Addressable memory

[MustPost]

I just read that P6 procs have a 36bit address bus.

Is this true, and if so can current OSs(ie Windows XP) address more than 4 Gigs?

 

[AndyHui]

No. 36-bit addressing is used through the Page Size Extension flag (PSE36), but it is not a flat 64GB addressable space. 4GB (32-bit) is the largest flat addressable space on any 32-bit processor.

 

[zephyrprime]

Isn't the 36 bit addressing essentially analogous to the old 24bit addressing on 286's? The 286 could only address 1 16bit pages at a time but could switch between up to 256 pages and thus achieve 16Meg paged addressing?

And can XP or Linux use the page extensions?

 

[Nothinman]

36-bit addressing is used through the Page Size Extension flag (PSE36), but it is not a flat 64GB addressable space.

Do you have a link that explains how it's used then, or have time to type something up for me =) I was under the impression that an OS that supported the 36-bit addressing could have a flat 64G addressable, but then again I'm still wet behind the ears with this memory management stuff.
And can XP or Linux use the page extensions?
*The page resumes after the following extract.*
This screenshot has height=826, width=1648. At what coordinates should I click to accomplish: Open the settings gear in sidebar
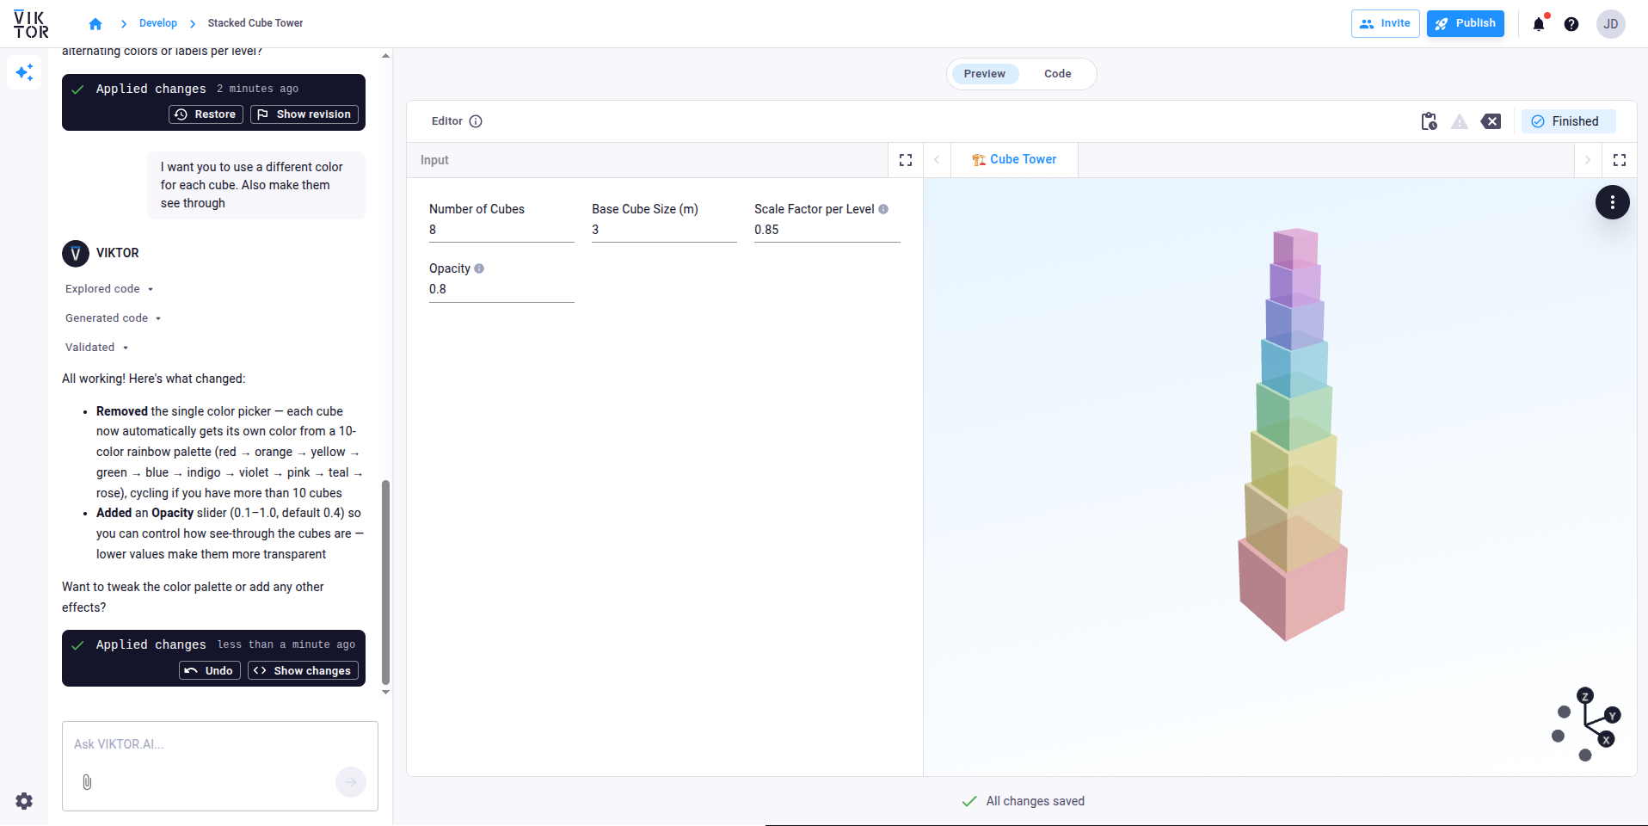click(x=24, y=801)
I believe NT 4 Enterprise, Win2k, XP and Linux all support it to a certain extent.

 

[MustPost]

<<4GB (32-bit) is the largest flat addressable space on any 32-bit processor. >>

Doesn't that depend on how you define a 32-bit processor?

 

[zephyrprime]

<< Do you have a link that explains how it's used then, >>


All right, now you've made me get off my ass and actually go look. I'm thumbing through ye old Intel Architecture Software Developer's Manual Volume 1 - Basic Architecture and this is what it says in essense.

The P6 and above have 36bit addressing but it is not flat. Only 32bit at a time can be flat as one would expect. But the deal is, memory can be broken up into 16383 different pages. The location of these pages is set by software (usually OS). The thing is, the processor can't handle addresses bigger than 32bit dirrectly so it divides memory up into pages. You can set which page you are on by setting the page registers and then you can read data from that page. If you want to read data from a different page, then you have to first change to that other page.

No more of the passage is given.